* [DATASET RECORDS]:
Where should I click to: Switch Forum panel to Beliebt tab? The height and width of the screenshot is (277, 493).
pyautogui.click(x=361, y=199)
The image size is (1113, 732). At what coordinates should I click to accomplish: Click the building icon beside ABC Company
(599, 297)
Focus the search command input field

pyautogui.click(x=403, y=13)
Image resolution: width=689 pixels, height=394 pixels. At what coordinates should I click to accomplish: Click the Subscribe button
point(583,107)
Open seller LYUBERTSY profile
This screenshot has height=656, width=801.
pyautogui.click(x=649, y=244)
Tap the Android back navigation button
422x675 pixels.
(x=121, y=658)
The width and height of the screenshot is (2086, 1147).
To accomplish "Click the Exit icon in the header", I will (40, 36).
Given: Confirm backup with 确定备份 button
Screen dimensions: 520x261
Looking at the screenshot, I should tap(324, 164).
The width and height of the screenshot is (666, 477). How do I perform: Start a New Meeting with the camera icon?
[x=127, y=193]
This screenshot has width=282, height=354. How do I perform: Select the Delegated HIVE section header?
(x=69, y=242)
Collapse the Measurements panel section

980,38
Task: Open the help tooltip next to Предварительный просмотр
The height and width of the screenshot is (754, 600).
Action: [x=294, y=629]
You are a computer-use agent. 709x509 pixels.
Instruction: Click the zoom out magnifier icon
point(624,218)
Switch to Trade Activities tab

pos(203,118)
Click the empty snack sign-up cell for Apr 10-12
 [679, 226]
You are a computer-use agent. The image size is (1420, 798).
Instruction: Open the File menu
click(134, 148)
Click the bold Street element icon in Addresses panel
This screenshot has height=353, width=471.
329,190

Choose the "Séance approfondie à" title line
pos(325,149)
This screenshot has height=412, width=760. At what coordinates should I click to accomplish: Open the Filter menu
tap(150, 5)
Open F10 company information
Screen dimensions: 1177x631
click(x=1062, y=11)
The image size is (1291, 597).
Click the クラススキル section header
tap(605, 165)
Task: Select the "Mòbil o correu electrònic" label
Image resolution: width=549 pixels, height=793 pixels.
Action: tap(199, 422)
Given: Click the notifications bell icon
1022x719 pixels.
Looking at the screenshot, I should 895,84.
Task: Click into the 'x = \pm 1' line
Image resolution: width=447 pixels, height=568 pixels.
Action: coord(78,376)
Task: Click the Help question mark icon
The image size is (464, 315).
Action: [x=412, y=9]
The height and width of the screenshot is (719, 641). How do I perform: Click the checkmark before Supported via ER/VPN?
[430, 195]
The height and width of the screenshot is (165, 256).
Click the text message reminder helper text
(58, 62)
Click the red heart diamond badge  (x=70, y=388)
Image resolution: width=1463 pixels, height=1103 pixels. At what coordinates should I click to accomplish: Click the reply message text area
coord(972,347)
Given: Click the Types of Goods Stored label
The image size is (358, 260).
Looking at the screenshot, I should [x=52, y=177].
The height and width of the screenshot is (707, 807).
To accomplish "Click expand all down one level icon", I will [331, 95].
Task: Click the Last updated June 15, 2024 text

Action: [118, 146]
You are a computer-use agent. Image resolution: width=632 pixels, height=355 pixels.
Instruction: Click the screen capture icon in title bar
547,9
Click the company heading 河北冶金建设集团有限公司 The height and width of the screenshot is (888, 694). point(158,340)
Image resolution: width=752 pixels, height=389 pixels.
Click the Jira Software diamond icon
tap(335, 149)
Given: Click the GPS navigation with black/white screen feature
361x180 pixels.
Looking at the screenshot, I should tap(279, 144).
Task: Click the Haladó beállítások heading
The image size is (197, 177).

* [TASK REQUIREMENTS]: Rewrite all of the entries above, replacing every occurrence of "Task:" with "Goal:" and leaving everything else unchanged.

* [REPLY]:
Where should I click to: Switch Forum panel to Beliebt tab? The height and width of the screenshot is (277, 493).
pyautogui.click(x=361, y=199)
The image size is (1113, 732). At what coordinates should I click to accomplish: Click the building icon beside ABC Company
(599, 297)
Focus the search command input field

pyautogui.click(x=403, y=13)
Image resolution: width=689 pixels, height=394 pixels. At what coordinates should I click to accomplish: Click the Subscribe button
point(583,107)
Open seller LYUBERTSY profile
This screenshot has height=656, width=801.
pyautogui.click(x=649, y=244)
Tap the Android back navigation button
422x675 pixels.
(x=121, y=658)
The width and height of the screenshot is (2086, 1147).
To accomplish "Click the Exit icon in the header", I will (40, 36).
Given: Confirm backup with 确定备份 button
Screen dimensions: 520x261
Looking at the screenshot, I should tap(324, 164).
The width and height of the screenshot is (666, 477). How do I perform: Start a New Meeting with the camera icon?
[x=127, y=193]
This screenshot has width=282, height=354. How do I perform: Select the Delegated HIVE section header?
(x=69, y=242)
Collapse the Measurements panel section

980,38
Goal: Open the help tooltip next to Предварительный просмотр
The height and width of the screenshot is (754, 600).
Action: [x=294, y=629]
You are a computer-use agent. 709x509 pixels.
Instruction: Click the zoom out magnifier icon
point(624,218)
Switch to Trade Activities tab

pos(203,118)
Click the empty snack sign-up cell for Apr 10-12
 [679, 226]
You are a computer-use agent. The image size is (1420, 798).
Instruction: Open the File menu
click(134, 148)
Click the bold Street element icon in Addresses panel
This screenshot has height=353, width=471.
329,190

Choose the "Séance approfondie à" title line
pos(325,149)
This screenshot has height=412, width=760. At what coordinates should I click to accomplish: Open the Filter menu
tap(150, 5)
Open F10 company information
Screen dimensions: 1177x631
click(x=1062, y=11)
The image size is (1291, 597).
Click the クラススキル section header
tap(605, 165)
Goal: Select the "Mòbil o correu electrònic" label
Image resolution: width=549 pixels, height=793 pixels.
Action: tap(199, 422)
Given: Click the notifications bell icon
1022x719 pixels.
Looking at the screenshot, I should 895,84.
Goal: Click into the 'x = \pm 1' line
Image resolution: width=447 pixels, height=568 pixels.
Action: coord(78,376)
Goal: Click the Help question mark icon
The image size is (464, 315).
Action: [x=412, y=9]
The height and width of the screenshot is (719, 641). How do I perform: Click the checkmark before Supported via ER/VPN?
[430, 195]
The height and width of the screenshot is (165, 256).
Click the text message reminder helper text
(58, 62)
Click the red heart diamond badge  (x=70, y=388)
Image resolution: width=1463 pixels, height=1103 pixels. At what coordinates should I click to accomplish: Click the reply message text area
coord(972,347)
Given: Click the Types of Goods Stored label
The image size is (358, 260).
Looking at the screenshot, I should [x=52, y=177].
The height and width of the screenshot is (707, 807).
To accomplish "Click expand all down one level icon", I will [331, 95].
Goal: Click the Last updated June 15, 2024 text

Action: [118, 146]
You are a computer-use agent. Image resolution: width=632 pixels, height=355 pixels.
Instruction: Click the screen capture icon in title bar
547,9
Click the company heading 河北冶金建设集团有限公司 The height and width of the screenshot is (888, 694). point(158,340)
Image resolution: width=752 pixels, height=389 pixels.
Click the Jira Software diamond icon
tap(335, 149)
Given: Click the GPS navigation with black/white screen feature
361x180 pixels.
Looking at the screenshot, I should tap(279, 144).
Goal: Click the Haladó beállítások heading
The image size is (197, 177).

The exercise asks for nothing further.